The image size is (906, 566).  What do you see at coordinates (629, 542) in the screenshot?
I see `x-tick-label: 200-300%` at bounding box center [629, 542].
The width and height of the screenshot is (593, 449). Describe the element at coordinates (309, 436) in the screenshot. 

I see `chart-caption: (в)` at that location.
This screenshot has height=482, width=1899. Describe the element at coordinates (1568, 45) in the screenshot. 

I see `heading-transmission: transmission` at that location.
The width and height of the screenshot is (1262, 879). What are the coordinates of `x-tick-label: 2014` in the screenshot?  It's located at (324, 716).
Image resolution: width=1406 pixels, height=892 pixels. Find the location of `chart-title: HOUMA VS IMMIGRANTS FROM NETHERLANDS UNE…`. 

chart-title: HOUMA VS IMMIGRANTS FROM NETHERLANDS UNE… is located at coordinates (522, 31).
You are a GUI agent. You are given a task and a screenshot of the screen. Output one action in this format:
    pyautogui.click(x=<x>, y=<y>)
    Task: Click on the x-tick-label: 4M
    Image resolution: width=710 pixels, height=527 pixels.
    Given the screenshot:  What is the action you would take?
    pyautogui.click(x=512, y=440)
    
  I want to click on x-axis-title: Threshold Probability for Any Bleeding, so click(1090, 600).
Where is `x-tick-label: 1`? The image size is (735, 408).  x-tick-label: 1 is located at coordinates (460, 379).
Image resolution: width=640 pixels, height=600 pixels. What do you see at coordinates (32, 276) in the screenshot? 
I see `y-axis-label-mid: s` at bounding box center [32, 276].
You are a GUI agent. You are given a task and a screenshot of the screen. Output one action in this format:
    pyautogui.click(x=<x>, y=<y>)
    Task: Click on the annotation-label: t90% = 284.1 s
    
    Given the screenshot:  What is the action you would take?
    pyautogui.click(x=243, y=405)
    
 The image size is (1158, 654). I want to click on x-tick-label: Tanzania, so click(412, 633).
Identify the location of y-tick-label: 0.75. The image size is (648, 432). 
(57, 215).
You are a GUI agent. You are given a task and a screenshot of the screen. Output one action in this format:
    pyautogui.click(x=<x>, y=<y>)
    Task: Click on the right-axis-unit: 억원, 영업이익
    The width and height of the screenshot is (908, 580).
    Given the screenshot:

———

▶ [Request]: Please rewrite all the items above, changing every "GUI agent" to "screen assistant" and leaving everything else as it is.

▶ [Solution for this problem]:
The image size is (906, 566).  What do you see at coordinates (629, 542) in the screenshot?
I see `x-tick-label: 200-300%` at bounding box center [629, 542].
The width and height of the screenshot is (593, 449). Describe the element at coordinates (309, 436) in the screenshot. 

I see `chart-caption: (в)` at that location.
This screenshot has height=482, width=1899. Describe the element at coordinates (1568, 45) in the screenshot. 

I see `heading-transmission: transmission` at that location.
The width and height of the screenshot is (1262, 879). What are the coordinates of `x-tick-label: 2014` in the screenshot?  It's located at (324, 716).
Image resolution: width=1406 pixels, height=892 pixels. Find the location of `chart-title: HOUMA VS IMMIGRANTS FROM NETHERLANDS UNE…`. 

chart-title: HOUMA VS IMMIGRANTS FROM NETHERLANDS UNE… is located at coordinates (522, 31).
You are a screen assistant. You are given a task and a screenshot of the screen. Output one action in this format:
    pyautogui.click(x=<x>, y=<y>)
    Task: Click on the x-tick-label: 4M
    Image resolution: width=710 pixels, height=527 pixels.
    Given the screenshot:  What is the action you would take?
    pyautogui.click(x=512, y=440)
    
  I want to click on x-axis-title: Threshold Probability for Any Bleeding, so click(1090, 600).
Where is `x-tick-label: 1`? The image size is (735, 408).  x-tick-label: 1 is located at coordinates (460, 379).
Image resolution: width=640 pixels, height=600 pixels. What do you see at coordinates (32, 276) in the screenshot? 
I see `y-axis-label-mid: s` at bounding box center [32, 276].
You are a screen assistant. You are given a task and a screenshot of the screen. Output one action in this format:
    pyautogui.click(x=<x>, y=<y>)
    Task: Click on the annotation-label: t90% = 284.1 s
    
    Given the screenshot:  What is the action you would take?
    pyautogui.click(x=243, y=405)
    
 The image size is (1158, 654). I want to click on x-tick-label: Tanzania, so click(412, 633).
Identify the location of y-tick-label: 0.75. The image size is (648, 432). 
(57, 215).
You are a screen assistant. You are given a task and a screenshot of the screen. Output one action in this format:
    pyautogui.click(x=<x>, y=<y>)
    Task: Click on the right-axis-unit: 억원, 영업이익
    The width and height of the screenshot is (908, 580).
    Given the screenshot:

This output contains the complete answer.